▶ _What is expected_
Copy the whole listing below exactly.

▶ _Dataset records_

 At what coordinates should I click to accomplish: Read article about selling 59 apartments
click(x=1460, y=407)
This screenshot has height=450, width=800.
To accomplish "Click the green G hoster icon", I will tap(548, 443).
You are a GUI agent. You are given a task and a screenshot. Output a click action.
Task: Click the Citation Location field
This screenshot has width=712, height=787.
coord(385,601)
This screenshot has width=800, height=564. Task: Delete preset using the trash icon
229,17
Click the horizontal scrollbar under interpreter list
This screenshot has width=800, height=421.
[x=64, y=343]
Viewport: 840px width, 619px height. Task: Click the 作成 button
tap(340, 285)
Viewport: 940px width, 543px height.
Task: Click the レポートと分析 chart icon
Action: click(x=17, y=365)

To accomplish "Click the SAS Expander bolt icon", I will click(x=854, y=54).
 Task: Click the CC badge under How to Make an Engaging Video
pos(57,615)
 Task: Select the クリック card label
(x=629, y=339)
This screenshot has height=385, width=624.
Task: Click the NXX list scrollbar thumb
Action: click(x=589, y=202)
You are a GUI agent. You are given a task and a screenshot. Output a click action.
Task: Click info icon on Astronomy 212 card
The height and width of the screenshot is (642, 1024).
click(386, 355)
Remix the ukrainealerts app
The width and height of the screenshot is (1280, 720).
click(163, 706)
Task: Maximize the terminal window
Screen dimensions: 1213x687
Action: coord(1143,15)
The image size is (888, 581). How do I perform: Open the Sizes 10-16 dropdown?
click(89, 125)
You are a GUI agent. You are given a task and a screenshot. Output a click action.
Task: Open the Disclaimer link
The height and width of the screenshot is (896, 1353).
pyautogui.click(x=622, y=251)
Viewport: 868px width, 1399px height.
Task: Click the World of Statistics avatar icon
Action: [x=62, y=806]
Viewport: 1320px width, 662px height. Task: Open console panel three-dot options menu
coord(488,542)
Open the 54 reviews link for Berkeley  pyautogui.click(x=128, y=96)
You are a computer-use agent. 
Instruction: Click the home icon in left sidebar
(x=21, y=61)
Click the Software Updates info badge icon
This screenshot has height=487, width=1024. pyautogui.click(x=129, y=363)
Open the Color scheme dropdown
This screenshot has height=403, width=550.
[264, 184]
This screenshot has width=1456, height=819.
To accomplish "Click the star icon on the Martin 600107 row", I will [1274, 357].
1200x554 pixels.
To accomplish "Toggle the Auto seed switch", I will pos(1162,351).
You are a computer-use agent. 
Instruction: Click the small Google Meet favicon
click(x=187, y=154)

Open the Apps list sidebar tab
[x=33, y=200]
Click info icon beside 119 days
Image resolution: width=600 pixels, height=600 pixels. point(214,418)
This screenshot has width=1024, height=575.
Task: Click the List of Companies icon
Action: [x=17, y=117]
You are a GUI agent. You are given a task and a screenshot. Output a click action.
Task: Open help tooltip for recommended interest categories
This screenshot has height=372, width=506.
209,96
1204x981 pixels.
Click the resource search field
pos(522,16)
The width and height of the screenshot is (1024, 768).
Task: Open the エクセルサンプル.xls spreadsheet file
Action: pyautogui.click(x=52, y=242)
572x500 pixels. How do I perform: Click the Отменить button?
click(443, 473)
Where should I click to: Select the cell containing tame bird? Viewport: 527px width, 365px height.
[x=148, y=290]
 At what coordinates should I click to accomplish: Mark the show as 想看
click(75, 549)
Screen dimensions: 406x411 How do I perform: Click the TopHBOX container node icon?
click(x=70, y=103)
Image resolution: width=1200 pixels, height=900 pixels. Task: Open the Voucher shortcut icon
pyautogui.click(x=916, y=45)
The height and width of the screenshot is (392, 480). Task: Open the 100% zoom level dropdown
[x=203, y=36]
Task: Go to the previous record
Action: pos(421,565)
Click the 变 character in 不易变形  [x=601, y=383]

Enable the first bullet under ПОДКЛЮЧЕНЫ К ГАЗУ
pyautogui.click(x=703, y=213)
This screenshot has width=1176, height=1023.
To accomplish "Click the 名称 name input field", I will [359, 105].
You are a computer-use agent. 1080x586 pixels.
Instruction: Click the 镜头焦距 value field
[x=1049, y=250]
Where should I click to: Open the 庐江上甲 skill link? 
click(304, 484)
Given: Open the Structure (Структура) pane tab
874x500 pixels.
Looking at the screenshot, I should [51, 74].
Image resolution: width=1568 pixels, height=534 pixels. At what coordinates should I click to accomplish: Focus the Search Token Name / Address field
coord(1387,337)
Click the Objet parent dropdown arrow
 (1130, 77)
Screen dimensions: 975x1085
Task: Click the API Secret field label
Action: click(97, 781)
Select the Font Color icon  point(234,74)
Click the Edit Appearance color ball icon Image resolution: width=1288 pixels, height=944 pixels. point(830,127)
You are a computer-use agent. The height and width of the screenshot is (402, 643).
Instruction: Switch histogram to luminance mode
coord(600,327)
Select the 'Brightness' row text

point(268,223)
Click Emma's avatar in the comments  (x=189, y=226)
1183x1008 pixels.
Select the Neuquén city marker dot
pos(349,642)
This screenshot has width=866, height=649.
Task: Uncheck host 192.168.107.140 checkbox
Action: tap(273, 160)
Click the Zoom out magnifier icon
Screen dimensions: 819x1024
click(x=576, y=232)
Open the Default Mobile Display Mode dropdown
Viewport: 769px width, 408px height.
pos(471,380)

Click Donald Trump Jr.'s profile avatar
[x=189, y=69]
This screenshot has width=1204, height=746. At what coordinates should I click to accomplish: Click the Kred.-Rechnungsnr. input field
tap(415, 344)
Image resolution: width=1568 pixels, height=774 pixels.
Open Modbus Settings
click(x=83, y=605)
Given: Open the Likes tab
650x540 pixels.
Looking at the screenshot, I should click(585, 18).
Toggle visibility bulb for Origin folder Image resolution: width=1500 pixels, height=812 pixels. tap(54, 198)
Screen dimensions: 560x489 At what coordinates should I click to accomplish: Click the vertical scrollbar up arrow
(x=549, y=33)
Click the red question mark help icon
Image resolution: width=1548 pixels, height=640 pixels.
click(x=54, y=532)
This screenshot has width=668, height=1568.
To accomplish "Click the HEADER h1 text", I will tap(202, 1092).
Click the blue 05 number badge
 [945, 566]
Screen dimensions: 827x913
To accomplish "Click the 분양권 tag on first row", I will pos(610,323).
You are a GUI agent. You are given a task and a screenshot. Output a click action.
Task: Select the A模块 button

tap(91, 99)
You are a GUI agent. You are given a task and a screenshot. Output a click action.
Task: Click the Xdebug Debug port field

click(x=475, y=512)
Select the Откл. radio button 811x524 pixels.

▶ _Written response_
 At what coordinates should I click to accomplish: Read article about selling 59 apartments
click(x=1460, y=407)
This screenshot has height=450, width=800.
To accomplish "Click the green G hoster icon", I will tap(548, 443).
You are a GUI agent. You are given a task and a screenshot. Output a click action.
Task: Click the Citation Location field
This screenshot has width=712, height=787.
coord(385,601)
This screenshot has width=800, height=564. Task: Delete preset using the trash icon
229,17
Click the horizontal scrollbar under interpreter list
This screenshot has width=800, height=421.
[x=64, y=343]
Viewport: 840px width, 619px height. Task: Click the 作成 button
tap(340, 285)
Viewport: 940px width, 543px height.
Task: Click the レポートと分析 chart icon
Action: click(x=17, y=365)

To accomplish "Click the SAS Expander bolt icon", I will click(x=854, y=54).
 Task: Click the CC badge under How to Make an Engaging Video
pos(57,615)
 Task: Select the クリック card label
(x=629, y=339)
This screenshot has height=385, width=624.
Task: Click the NXX list scrollbar thumb
Action: click(x=589, y=202)
You are a GUI agent. You are given a task and a screenshot. Output a click action.
Task: Click info icon on Astronomy 212 card
The height and width of the screenshot is (642, 1024).
click(386, 355)
Remix the ukrainealerts app
The width and height of the screenshot is (1280, 720).
click(163, 706)
Task: Maximize the terminal window
Screen dimensions: 1213x687
Action: coord(1143,15)
The image size is (888, 581). How do I perform: Open the Sizes 10-16 dropdown?
click(89, 125)
You are a GUI agent. You are given a task and a screenshot. Output a click action.
Task: Open the Disclaimer link
The height and width of the screenshot is (896, 1353).
pyautogui.click(x=622, y=251)
Viewport: 868px width, 1399px height.
Task: Click the World of Statistics avatar icon
Action: [x=62, y=806]
Viewport: 1320px width, 662px height. Task: Open console panel three-dot options menu
coord(488,542)
Open the 54 reviews link for Berkeley  pyautogui.click(x=128, y=96)
You are a computer-use agent. 
Instruction: Click the home icon in left sidebar
(x=21, y=61)
Click the Software Updates info badge icon
This screenshot has height=487, width=1024. pyautogui.click(x=129, y=363)
Open the Color scheme dropdown
This screenshot has height=403, width=550.
[264, 184]
This screenshot has width=1456, height=819.
To accomplish "Click the star icon on the Martin 600107 row", I will [1274, 357].
1200x554 pixels.
To accomplish "Toggle the Auto seed switch", I will pos(1162,351).
You are a computer-use agent. 
Instruction: Click the small Google Meet favicon
click(x=187, y=154)

Open the Apps list sidebar tab
[x=33, y=200]
Click info icon beside 119 days
Image resolution: width=600 pixels, height=600 pixels. point(214,418)
This screenshot has width=1024, height=575.
Task: Click the List of Companies icon
Action: [x=17, y=117]
You are a GUI agent. You are given a task and a screenshot. Output a click action.
Task: Open help tooltip for recommended interest categories
This screenshot has height=372, width=506.
209,96
1204x981 pixels.
Click the resource search field
pos(522,16)
The width and height of the screenshot is (1024, 768).
Task: Open the エクセルサンプル.xls spreadsheet file
Action: pyautogui.click(x=52, y=242)
572x500 pixels. How do I perform: Click the Отменить button?
click(443, 473)
Where should I click to: Select the cell containing tame bird? Viewport: 527px width, 365px height.
[x=148, y=290]
 At what coordinates should I click to accomplish: Mark the show as 想看
click(75, 549)
Screen dimensions: 406x411 How do I perform: Click the TopHBOX container node icon?
click(x=70, y=103)
Image resolution: width=1200 pixels, height=900 pixels. Task: Open the Voucher shortcut icon
pyautogui.click(x=916, y=45)
The height and width of the screenshot is (392, 480). Task: Open the 100% zoom level dropdown
[x=203, y=36]
Task: Go to the previous record
Action: pos(421,565)
Click the 变 character in 不易变形  [x=601, y=383]

Enable the first bullet under ПОДКЛЮЧЕНЫ К ГАЗУ
pyautogui.click(x=703, y=213)
This screenshot has width=1176, height=1023.
To accomplish "Click the 名称 name input field", I will [359, 105].
You are a computer-use agent. 1080x586 pixels.
Instruction: Click the 镜头焦距 value field
[x=1049, y=250]
Where should I click to: Open the 庐江上甲 skill link? 
click(304, 484)
Given: Open the Structure (Структура) pane tab
874x500 pixels.
Looking at the screenshot, I should [51, 74].
Image resolution: width=1568 pixels, height=534 pixels. At what coordinates should I click to accomplish: Focus the Search Token Name / Address field
coord(1387,337)
Click the Objet parent dropdown arrow
 (1130, 77)
Screen dimensions: 975x1085
Task: Click the API Secret field label
Action: click(97, 781)
Select the Font Color icon  point(234,74)
Click the Edit Appearance color ball icon Image resolution: width=1288 pixels, height=944 pixels. point(830,127)
You are a computer-use agent. The height and width of the screenshot is (402, 643).
Instruction: Switch histogram to luminance mode
coord(600,327)
Select the 'Brightness' row text

point(268,223)
Click Emma's avatar in the comments  (x=189, y=226)
1183x1008 pixels.
Select the Neuquén city marker dot
pos(349,642)
This screenshot has width=866, height=649.
Task: Uncheck host 192.168.107.140 checkbox
Action: tap(273, 160)
Click the Zoom out magnifier icon
Screen dimensions: 819x1024
click(x=576, y=232)
Open the Default Mobile Display Mode dropdown
Viewport: 769px width, 408px height.
pos(471,380)

Click Donald Trump Jr.'s profile avatar
[x=189, y=69]
This screenshot has width=1204, height=746. At what coordinates should I click to accomplish: Click the Kred.-Rechnungsnr. input field
tap(415, 344)
Image resolution: width=1568 pixels, height=774 pixels.
Open Modbus Settings
click(x=83, y=605)
Given: Open the Likes tab
650x540 pixels.
Looking at the screenshot, I should click(585, 18).
Toggle visibility bulb for Origin folder Image resolution: width=1500 pixels, height=812 pixels. tap(54, 198)
Screen dimensions: 560x489 At what coordinates should I click to accomplish: Click the vertical scrollbar up arrow
(x=549, y=33)
Click the red question mark help icon
Image resolution: width=1548 pixels, height=640 pixels.
click(x=54, y=532)
This screenshot has width=668, height=1568.
To accomplish "Click the HEADER h1 text", I will tap(202, 1092).
Click the blue 05 number badge
 [945, 566]
Screen dimensions: 827x913
To accomplish "Click the 분양권 tag on first row", I will pos(610,323).
You are a GUI agent. You are given a task and a screenshot. Output a click action.
Task: Select the A模块 button

tap(91, 99)
You are a GUI agent. You are given a task and a screenshot. Output a click action.
Task: Click the Xdebug Debug port field

click(x=475, y=512)
Select the Откл. radio button 811x524 pixels.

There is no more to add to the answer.